» Text to read:
※ ※ ※

Basically I suggest you do a lot more study. and tests to determine what you have, and what you need to to get the desired results.


----------



## smelterville (Jun 28, 2015)

Hi Butcher-

Thanks for the response. I will go into some more detail here as to the ore and my background with the mine.

Our mine has been producing about 300-1000 tons of ore since 1992 when we started mining again. There were a few years in the late 90's when we quit due to low metal prices. We were sending our ore to Asarco in MT (smelter) until they closed and then we have been dealing with Kinross's mill in Republic WA (Cyanide Leach) since. We have done extensive ore chemistry with both mills and have lots of old reports which show basically the same thing.

The mine is a high grade quartz vein with the following mineralogy abundance: quartz, pyrrhotite (massive in places), pyrite, chalcopyrite, tellurobismuthite, gold. Here is a wikipedia link to tellurobismuthite (https://en.wikipedia.org/wiki/Tellurobismuthite). Our grade runs between 1/2 oz per ton and 1 1/2 oz per ton gold with very little silver (approx 92% gold 8% silver). The smelter loved our ore due to the high quartz content. Kinross is getting >92% recovery on our ore by cyanide leach. The issue is the Kinross mill is about to shut down and their mill contracts are getting worse and worse (take more gold % and higher costs overall). It has been quite easy to make a gravity con from our ore with really good recoveries, now I am looking to smelt out the values and have a salable product all in house.

The gold and tellurobismuthite are very closely associated with each other in the vein, and the testing shows there is actually some minor calaverite as well. Also the tellurobismuthite is dense (~8 g/cc) and follows the gold in the gravity circuit. So what we end up with is a high grade gold/tellurobismuthite con with some FexSx minerals too.

So here have been my thoughts on the fluxes for my first couple of pours (obviously didn't turn out right): 

I chose an oxidizing flux so I could eliminate the roasting step. Roasting is just a way to oxidize the metals by heating in an oxygen rich environment without using a flux (correct?). Most of the time the oxidizing flux will do a pretty good job of oxidization if roasting did not occur previous to the smelt (summarizing from "The Chemistry of Gold Extraction"). Tellurium does need to be oxidized (in Colorado in the "old days" they did this through roasting most of the time) to be removed from the mix in the form of TeOx (correct?).

※ ※ ※

» Things to do:
• 1. For each statement, say whether it agrees with the forum post, and quote the words that decide it: (a) the mine's gold grade runs between 1/2 oz and 1 1/2 oz per ton; (b) the Kinross mill in Republic WA processes the ore by smelting; (c) the tellurobismuthite is lighter than the gold and separates from it in the gravity circuit.
• 2. Reproduce the part of the forum post that begins at the words "I chose an oxidizing" and ends after the words "of TeOx (correct?).".
The material that comes next is separate from the forum post.

» Data entries:
※ ※ ※

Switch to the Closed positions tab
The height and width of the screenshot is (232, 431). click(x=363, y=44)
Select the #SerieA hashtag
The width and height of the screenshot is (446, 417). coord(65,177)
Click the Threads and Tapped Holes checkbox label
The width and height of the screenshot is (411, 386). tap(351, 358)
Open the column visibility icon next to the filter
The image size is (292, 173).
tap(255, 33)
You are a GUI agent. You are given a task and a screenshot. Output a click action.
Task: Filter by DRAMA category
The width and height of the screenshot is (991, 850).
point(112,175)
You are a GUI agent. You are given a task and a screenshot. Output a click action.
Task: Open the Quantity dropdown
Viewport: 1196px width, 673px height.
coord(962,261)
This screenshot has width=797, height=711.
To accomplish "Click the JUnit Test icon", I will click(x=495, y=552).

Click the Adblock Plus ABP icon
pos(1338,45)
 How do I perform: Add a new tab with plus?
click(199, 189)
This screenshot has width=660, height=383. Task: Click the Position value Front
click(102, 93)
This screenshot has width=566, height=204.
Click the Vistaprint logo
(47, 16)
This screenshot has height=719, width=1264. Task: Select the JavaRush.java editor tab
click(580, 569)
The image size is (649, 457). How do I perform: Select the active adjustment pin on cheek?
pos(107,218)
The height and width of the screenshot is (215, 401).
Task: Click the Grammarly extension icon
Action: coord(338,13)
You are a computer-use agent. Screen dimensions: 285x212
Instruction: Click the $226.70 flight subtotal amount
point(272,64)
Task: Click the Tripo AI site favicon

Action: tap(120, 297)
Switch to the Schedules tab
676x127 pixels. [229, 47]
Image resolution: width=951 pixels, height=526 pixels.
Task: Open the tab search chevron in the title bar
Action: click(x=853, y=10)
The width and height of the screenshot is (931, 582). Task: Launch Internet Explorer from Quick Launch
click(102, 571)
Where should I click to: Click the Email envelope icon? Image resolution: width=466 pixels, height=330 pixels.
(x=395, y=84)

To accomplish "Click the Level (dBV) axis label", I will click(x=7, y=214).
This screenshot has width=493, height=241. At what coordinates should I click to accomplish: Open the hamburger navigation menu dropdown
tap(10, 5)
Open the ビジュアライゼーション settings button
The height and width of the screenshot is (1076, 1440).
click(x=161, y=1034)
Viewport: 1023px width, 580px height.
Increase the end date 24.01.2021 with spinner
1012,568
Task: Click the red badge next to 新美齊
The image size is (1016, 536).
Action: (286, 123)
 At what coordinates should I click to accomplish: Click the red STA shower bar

※ ※ ※

» Expected responses:
• 1.
(a) Yes: "Our grade runs between 1/2 oz per ton and 1 1/2 oz per ton gold"
(b) No: "Kinross's mill in Republic WA (Cyanide Leach)"
(c) No: "the tellurobismuthite is dense (~8 g/cc) and follows the gold in the gravity circuit"

• 2.
I chose an oxidizing flux so I could eliminate the roasting step. Roasting is just a way to oxidize the metals by heating in an oxygen rich environment without using a flux (correct?). Most of the time the oxidizing flux will do a pretty good job of oxidization if roasting did not occur previous to the smelt (summarizing from "The Chemistry of Gold Extraction"). Tellurium does need to be oxidized (in Colorado in the "old days" they did this through roasting most of the time) to be removed from the mix in the form of TeOx (correct?).